二、关于人类基因编辑技术的风险(安全)管理

中国有关人类基因编辑技术的现行规范主要是几个规章或规范性文件,包括《基因工程安全管理办法》(科技部,1993)、《人类遗传资源管理暂行办法》(科技部,1998)、《人类辅助生殖技术管理办法》(卫生部,2001)、《人类辅助生殖技术规范》(卫生部,2003)、《人类辅助生殖技术和人类精子库伦理原则》(卫生部,2003)、《人胚胎干细胞研究伦理指导原则》(科技部、卫生部,2003)、《干细胞临床研究管理办法(试行)》(国家卫生计生委、食品药品监管总局,2015)、《涉及人的生物医学研究伦理审查办法》(国家卫计委,2016)、《生物技术研究开发安全管理办法》(科技部,2017)、《医疗技术临床应用管理办法》(国家卫生健康委员会,2018)等。人类胚胎基因编辑技术属于《医疗技术临床应用管理办法》第9条规定的“禁止类技术”,不得开展临床应用。《人胚胎干细胞研究伦理指导原则》规定,利用体外受精、体细胞核移植、单性复制技术或遗传修饰获得的囊胚,其体外培养期限自受精或核移植开始不得超过14天;不得将前款中获得的已用于研究的人囊胚植入人或任何其他动物的生殖系统;不得将人的生殖细胞与其他物种的生殖细胞结合;禁止进行生殖性克隆人的任何研究。

所给数据:

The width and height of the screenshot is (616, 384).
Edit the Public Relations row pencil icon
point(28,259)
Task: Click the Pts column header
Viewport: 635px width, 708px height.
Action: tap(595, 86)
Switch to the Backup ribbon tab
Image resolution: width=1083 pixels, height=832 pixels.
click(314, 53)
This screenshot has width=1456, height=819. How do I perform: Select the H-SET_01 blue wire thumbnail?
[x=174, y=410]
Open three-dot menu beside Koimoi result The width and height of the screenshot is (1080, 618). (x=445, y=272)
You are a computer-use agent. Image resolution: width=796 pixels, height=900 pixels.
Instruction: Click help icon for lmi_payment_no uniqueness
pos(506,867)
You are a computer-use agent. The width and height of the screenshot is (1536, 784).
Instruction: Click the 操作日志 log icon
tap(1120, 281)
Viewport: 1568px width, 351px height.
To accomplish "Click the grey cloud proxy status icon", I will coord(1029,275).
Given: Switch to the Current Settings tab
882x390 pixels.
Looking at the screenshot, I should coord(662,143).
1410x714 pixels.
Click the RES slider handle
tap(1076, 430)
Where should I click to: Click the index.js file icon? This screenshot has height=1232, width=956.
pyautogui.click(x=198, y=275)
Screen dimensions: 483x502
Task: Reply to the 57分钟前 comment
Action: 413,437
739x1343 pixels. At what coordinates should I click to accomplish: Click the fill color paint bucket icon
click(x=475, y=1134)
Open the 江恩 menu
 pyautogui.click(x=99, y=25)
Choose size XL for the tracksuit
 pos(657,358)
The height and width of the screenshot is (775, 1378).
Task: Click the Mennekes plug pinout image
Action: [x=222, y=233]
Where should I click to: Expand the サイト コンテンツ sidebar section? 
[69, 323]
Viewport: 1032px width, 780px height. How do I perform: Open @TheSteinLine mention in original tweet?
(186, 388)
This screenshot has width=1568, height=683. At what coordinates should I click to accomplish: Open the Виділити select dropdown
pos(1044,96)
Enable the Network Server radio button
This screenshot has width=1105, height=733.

练习要求:
a) 根据选文,用一到三句话说明人类胚胎基因编辑技术为什么不得开展临床应用。
b) 请把选文中的这句话译成英文:“人类胚胎基因编辑技术属于《医疗技术临床应用管理办法》第9条规定的‘禁止类技术’,不得开展临床应用。”
c) 请照原样抄写选文中从“中国有关人类基因编辑技术的现”到“进行生殖性克隆人的任何研究。”的部分。

各题答案:
a) 因为人类胚胎基因编辑技术属于《医疗技术临床应用管理办法》第9条规定的“禁止类技术”。

b) Human embryo gene editing technology falls under the "prohibited technologies" specified in Article 9 of the Measures for the Administration of Clinical Application of Medical Technologies and may not be applied clinically.

c)
中国有关人类基因编辑技术的现行规范主要是几个规章或规范性文件,包括《基因工程安全管理办法》(科技部,1993)、《人类遗传资源管理暂行办法》(科技部,1998)、《人类辅助生殖技术管理办法》(卫生部,2001)、《人类辅助生殖技术规范》(卫生部,2003)、《人类辅助生殖技术和人类精子库伦理原则》(卫生部,2003)、《人胚胎干细胞研究伦理指导原则》(科技部、卫生部,2003)、《干细胞临床研究管理办法(试行)》(国家卫生计生委、食品药品监管总局,2015)、《涉及人的生物医学研究伦理审查办法》(国家卫计委,2016)、《生物技术研究开发安全管理办法》(科技部,2017)、《医疗技术临床应用管理办法》(国家卫生健康委员会,2018)等。人类胚胎基因编辑技术属于《医疗技术临床应用管理办法》第9条规定的“禁止类技术”,不得开展临床应用。《人胚胎干细胞研究伦理指导原则》规定,利用体外受精、体细胞核移植、单性复制技术或遗传修饰获得的囊胚,其体外培养期限自受精或核移植开始不得超过14天;不得将前款中获得的已用于研究的人囊胚植入人或任何其他动物的生殖系统;不得将人的生殖细胞与其他物种的生殖细胞结合;禁止进行生殖性克隆人的任何研究。